Rentrée 2009

1.
Epoque de plage et de promenades en bicyclette. S’éloigner de l’être contraint par les sommations, les pressions, le rendement…
Alors, qu’ai-je découvert pendant mon repos?
Que nous sommes laids sur les photos souvenirs. Les albums de famille sont des nids à difformité. Les constellations du papier glacé sont belles, elles.
Nous avons besoin de toute urgence d’une cure de laideur… retrouver la laideur de nos rêves… laideur de notre amour, laideur de nos cœurs, laideur de l’esprit, laideur de nos enfants.

2.
Le repos n’apporte pas que des bonnes choses à l’âme en quête de justice. Car, n’est-ce pas, la responsabilité envers autrui est comme un cancer qui ne part pas… « Mais où aller ? »
Partir, se retirer, vivre heureux ? Où aller ?
Toutes les forces revenues cependant, la rage semble plus effilée, infiniment moins prête à la concession… L’épuisement est parfois préférable… L’excès d’énergie et de colère me rendraient fou.

3./ Différencier les problèmes moraux des aveuglements psychologiques. Quels sont les dangers réels ?
La vie à la campagne est l’exemple parfait de l’irrationnel construit autour de la survie. Vivre loin du monde chaotique et effrayant des grande villes m’a toujours semblé impossible… Dans les deux cas, je vis l’enfermement. Est-il absurde d’associer le bien-être à l’enfermement ? Evidemment non. Tout dépend de l’idée que l’on se fait du « vivre », du « mourir », du « conquérir ».

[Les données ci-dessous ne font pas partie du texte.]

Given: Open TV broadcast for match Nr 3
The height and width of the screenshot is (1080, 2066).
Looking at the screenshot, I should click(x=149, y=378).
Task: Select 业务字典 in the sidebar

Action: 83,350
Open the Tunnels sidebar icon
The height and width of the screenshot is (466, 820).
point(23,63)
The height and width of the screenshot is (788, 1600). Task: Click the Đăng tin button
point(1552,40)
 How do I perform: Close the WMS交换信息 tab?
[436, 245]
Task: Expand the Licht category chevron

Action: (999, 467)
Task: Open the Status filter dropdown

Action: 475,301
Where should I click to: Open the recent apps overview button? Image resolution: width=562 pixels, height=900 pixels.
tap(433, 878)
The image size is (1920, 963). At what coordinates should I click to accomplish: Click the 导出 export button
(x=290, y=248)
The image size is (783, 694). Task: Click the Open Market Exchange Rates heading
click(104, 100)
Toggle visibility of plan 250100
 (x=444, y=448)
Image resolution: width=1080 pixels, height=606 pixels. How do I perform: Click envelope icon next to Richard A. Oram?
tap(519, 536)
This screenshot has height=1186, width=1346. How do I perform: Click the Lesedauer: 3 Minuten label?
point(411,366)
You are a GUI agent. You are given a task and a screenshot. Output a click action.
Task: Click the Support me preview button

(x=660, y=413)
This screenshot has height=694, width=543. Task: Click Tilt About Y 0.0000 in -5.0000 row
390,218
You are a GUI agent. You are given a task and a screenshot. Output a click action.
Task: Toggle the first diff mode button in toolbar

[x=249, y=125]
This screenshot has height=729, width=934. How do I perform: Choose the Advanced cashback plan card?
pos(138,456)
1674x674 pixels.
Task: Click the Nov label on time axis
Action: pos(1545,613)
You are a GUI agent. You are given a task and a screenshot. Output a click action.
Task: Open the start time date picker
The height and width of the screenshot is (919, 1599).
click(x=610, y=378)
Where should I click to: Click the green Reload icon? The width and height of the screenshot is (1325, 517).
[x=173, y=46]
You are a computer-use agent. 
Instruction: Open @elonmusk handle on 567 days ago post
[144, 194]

4./ La source de mon angoisse vient de vouloir vivre excessivement le quotidien. Appréhender trop large; nécessité imposée qui cependant devient absurde dès que je m'y arrête. Cet empilement d’instants, de phrases et d’intentions trop sottes pour leur accorder de l'importance.
Ratisser plus court ? Il m’est impossible d'apprécier les limites à partir desquelles il est inutile de se défendre de certains dangers –pour la simple raison qu’ils sont hors de portée.
L'explication d’une telle confusion ? La culpabilité.
Excessive, elle me pousse à prendre en compte ces dangers improbables quand je les mets au conditionnel.